## [Problem description]
Rewrite the data from the line with "Identify the location of 'Stolni telefoni'." up to and including the line with "pyautogui.click(x=59, y=524)", replacing "temperature slider" with "thermostat dial" and leaving everything else unchanged.

## [Data shown]
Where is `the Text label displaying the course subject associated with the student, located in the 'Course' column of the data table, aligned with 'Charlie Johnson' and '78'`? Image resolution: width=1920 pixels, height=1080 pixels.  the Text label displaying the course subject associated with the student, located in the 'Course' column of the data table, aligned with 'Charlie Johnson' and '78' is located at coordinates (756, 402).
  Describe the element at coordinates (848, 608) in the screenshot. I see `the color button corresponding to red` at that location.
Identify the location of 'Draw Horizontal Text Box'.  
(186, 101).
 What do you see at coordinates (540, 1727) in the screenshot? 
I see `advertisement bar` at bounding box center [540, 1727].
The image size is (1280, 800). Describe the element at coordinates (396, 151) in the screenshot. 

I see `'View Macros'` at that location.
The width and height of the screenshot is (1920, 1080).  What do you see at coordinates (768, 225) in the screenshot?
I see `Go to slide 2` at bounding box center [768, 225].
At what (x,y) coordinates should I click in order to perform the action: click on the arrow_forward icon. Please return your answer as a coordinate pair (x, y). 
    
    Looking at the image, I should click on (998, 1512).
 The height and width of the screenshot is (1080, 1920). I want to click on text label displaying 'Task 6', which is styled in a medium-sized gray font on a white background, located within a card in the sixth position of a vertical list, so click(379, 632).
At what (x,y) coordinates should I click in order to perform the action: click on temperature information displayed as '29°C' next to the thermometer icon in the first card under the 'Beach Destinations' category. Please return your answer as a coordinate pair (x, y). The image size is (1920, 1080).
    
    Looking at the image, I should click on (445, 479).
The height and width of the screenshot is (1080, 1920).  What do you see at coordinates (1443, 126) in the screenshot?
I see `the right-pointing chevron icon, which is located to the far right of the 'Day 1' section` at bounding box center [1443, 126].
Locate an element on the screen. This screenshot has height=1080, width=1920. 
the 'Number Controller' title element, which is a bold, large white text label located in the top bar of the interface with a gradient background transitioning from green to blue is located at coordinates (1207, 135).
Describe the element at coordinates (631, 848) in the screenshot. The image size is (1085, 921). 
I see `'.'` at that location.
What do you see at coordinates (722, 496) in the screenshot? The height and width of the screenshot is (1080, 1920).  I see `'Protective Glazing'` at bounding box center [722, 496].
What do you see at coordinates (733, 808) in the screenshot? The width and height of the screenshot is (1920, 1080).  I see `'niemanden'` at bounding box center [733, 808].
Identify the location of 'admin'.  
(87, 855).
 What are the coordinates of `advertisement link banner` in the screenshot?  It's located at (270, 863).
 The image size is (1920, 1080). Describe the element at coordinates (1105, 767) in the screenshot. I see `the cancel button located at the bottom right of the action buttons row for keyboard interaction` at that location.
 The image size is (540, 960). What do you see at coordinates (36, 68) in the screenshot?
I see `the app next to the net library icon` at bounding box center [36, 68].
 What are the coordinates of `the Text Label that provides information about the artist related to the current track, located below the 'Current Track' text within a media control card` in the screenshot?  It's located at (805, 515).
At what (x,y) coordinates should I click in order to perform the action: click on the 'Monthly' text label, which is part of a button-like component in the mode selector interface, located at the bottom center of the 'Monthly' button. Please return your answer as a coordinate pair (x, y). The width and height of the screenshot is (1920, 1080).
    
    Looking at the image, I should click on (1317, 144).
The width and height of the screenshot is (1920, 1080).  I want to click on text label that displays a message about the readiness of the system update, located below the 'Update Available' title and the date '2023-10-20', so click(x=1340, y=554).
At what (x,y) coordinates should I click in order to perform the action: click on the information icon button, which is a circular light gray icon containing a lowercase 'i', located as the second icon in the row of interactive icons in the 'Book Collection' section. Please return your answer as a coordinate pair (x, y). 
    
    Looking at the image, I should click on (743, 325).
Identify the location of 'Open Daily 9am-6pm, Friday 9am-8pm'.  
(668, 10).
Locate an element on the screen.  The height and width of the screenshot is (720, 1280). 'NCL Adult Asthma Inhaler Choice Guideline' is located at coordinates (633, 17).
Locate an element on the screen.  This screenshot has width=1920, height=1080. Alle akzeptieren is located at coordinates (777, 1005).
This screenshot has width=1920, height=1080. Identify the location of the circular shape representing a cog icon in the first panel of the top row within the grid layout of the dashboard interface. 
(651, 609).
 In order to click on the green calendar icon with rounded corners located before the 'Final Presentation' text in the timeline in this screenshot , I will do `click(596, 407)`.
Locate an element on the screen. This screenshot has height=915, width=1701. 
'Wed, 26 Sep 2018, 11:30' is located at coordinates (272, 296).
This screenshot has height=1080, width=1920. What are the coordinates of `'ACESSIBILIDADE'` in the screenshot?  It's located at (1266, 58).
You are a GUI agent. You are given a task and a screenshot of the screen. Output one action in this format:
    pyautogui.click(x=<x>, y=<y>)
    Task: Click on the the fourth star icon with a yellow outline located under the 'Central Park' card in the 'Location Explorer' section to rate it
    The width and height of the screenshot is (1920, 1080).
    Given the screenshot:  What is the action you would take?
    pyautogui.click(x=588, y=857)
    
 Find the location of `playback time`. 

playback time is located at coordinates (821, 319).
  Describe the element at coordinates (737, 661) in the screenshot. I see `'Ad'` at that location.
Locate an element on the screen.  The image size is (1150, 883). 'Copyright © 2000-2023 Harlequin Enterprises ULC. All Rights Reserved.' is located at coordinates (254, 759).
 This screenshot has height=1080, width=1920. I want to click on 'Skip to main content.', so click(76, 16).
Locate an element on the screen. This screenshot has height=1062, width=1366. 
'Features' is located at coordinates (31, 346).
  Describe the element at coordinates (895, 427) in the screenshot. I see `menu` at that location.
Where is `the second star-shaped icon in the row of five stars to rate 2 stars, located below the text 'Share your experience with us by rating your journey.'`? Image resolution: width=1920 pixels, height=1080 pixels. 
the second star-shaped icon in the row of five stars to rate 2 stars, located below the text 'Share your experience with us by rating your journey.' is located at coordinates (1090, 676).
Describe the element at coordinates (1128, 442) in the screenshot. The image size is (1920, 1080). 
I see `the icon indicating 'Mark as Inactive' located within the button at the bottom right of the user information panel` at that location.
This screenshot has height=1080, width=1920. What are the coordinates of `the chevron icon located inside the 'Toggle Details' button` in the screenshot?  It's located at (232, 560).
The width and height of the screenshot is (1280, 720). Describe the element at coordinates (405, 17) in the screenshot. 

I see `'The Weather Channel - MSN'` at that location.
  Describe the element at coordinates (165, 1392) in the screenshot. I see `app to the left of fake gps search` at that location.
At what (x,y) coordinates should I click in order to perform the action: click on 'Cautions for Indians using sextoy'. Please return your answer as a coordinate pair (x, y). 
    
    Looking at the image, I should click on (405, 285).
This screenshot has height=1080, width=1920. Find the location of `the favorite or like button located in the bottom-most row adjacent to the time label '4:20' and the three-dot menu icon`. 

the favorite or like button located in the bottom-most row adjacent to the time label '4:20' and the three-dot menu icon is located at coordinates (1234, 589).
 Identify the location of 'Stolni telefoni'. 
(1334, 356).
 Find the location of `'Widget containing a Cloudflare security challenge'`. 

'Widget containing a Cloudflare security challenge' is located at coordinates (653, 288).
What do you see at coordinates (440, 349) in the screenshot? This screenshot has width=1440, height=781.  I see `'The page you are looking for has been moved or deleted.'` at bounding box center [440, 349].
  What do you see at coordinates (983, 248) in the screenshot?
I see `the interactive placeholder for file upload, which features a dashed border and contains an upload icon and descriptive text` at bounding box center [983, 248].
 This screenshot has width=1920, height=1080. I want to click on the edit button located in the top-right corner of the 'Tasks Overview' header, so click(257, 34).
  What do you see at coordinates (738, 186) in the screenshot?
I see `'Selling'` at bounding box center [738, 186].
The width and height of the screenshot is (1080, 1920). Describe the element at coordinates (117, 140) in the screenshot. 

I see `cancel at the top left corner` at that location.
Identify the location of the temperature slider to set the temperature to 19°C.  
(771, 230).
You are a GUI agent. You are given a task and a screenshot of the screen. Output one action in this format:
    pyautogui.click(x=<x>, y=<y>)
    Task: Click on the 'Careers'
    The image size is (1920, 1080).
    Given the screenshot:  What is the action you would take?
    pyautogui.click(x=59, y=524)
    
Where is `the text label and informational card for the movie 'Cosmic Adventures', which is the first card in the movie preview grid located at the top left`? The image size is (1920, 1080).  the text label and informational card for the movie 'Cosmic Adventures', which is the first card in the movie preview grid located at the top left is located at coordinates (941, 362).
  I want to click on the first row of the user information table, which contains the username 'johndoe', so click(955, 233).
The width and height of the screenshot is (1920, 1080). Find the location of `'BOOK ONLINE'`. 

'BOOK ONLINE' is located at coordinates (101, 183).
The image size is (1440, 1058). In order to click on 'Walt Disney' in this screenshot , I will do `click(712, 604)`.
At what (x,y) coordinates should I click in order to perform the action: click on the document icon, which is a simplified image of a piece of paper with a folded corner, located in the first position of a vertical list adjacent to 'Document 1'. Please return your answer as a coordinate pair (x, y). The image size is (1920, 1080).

## [Completed task]
 Identify the location of 'Stolni telefoni'. 
(1334, 356).
 Find the location of `'Widget containing a Cloudflare security challenge'`. 

'Widget containing a Cloudflare security challenge' is located at coordinates (653, 288).
What do you see at coordinates (440, 349) in the screenshot? This screenshot has width=1440, height=781.  I see `'The page you are looking for has been moved or deleted.'` at bounding box center [440, 349].
  What do you see at coordinates (983, 248) in the screenshot?
I see `the interactive placeholder for file upload, which features a dashed border and contains an upload icon and descriptive text` at bounding box center [983, 248].
 This screenshot has width=1920, height=1080. I want to click on the edit button located in the top-right corner of the 'Tasks Overview' header, so click(257, 34).
  What do you see at coordinates (738, 186) in the screenshot?
I see `'Selling'` at bounding box center [738, 186].
The width and height of the screenshot is (1080, 1920). Describe the element at coordinates (117, 140) in the screenshot. 

I see `cancel at the top left corner` at that location.
Identify the location of the thermostat dial to set the temperature to 19°C.  
(771, 230).
You are a GUI agent. You are given a task and a screenshot of the screen. Output one action in this format:
    pyautogui.click(x=<x>, y=<y>)
    Task: Click on the 'Careers'
    The image size is (1920, 1080).
    Given the screenshot:  What is the action you would take?
    pyautogui.click(x=59, y=524)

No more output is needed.